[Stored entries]
------------------------------

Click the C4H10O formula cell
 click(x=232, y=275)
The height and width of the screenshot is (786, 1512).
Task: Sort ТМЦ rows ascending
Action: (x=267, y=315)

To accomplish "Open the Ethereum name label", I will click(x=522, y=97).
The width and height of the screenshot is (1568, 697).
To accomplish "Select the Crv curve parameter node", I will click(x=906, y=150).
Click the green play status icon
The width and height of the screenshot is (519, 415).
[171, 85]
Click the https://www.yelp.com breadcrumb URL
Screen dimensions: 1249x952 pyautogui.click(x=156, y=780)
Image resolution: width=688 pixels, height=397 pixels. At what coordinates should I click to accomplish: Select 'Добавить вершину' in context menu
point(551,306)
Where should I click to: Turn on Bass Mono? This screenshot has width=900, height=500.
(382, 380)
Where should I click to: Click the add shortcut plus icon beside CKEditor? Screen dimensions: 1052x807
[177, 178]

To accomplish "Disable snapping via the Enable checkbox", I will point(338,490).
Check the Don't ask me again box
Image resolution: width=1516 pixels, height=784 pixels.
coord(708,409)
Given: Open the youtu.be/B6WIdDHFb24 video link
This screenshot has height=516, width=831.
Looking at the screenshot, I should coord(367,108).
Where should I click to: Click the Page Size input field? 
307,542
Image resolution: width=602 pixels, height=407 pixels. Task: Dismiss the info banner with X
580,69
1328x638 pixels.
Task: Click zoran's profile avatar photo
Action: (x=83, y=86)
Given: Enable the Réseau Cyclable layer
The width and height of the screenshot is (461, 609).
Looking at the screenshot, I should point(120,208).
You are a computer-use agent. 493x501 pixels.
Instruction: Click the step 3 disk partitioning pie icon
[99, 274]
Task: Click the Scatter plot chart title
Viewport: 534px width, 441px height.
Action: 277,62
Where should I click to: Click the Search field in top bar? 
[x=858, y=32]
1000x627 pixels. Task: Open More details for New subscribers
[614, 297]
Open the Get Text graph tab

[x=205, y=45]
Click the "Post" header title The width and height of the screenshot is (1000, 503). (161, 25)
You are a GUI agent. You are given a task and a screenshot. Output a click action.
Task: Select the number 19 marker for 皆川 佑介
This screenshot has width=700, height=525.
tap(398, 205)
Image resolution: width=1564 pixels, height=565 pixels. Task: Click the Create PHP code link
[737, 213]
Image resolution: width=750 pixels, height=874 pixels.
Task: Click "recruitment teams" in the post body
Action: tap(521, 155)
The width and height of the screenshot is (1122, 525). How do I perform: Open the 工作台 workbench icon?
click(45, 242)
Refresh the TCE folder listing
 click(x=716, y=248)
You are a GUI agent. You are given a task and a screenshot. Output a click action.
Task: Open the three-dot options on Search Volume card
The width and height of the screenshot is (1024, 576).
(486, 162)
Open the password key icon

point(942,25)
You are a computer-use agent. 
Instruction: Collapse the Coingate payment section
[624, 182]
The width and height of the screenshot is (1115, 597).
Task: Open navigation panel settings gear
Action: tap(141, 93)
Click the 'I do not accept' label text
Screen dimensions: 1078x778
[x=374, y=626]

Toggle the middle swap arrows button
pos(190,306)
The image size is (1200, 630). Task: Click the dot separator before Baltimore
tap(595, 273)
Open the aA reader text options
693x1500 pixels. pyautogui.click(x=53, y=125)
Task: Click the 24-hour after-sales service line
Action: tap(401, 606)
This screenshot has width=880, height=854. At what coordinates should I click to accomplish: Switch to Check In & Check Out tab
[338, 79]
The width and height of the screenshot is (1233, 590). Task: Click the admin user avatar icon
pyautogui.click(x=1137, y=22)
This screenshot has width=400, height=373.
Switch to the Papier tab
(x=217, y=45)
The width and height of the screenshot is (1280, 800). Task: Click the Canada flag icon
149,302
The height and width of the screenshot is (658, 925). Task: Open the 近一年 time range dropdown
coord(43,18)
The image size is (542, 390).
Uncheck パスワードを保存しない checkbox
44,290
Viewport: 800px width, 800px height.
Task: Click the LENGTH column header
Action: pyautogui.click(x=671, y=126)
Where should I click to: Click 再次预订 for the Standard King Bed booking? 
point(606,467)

------------------------------

**EXERCISE AIM**
Above are records; repeat only the lines starting at the line with "Given: Open the" and ending at the line with "Task: Select the number 19 marker for 皆川 佑介", exactly as they appear, both included.

**RESPONSE BELOW**
Given: Open the youtu.be/B6WIdDHFb24 video link
This screenshot has height=516, width=831.
Looking at the screenshot, I should coord(367,108).
Where should I click to: Click the Page Size input field? 
307,542
Image resolution: width=602 pixels, height=407 pixels. Task: Dismiss the info banner with X
580,69
1328x638 pixels.
Task: Click zoran's profile avatar photo
Action: (x=83, y=86)
Given: Enable the Réseau Cyclable layer
The width and height of the screenshot is (461, 609).
Looking at the screenshot, I should point(120,208).
You are a computer-use agent. 493x501 pixels.
Instruction: Click the step 3 disk partitioning pie icon
[99, 274]
Task: Click the Scatter plot chart title
Viewport: 534px width, 441px height.
Action: 277,62
Where should I click to: Click the Search field in top bar? 
[x=858, y=32]
1000x627 pixels. Task: Open More details for New subscribers
[614, 297]
Open the Get Text graph tab

[x=205, y=45]
Click the "Post" header title The width and height of the screenshot is (1000, 503). (161, 25)
You are a GUI agent. You are given a task and a screenshot. Output a click action.
Task: Select the number 19 marker for 皆川 佑介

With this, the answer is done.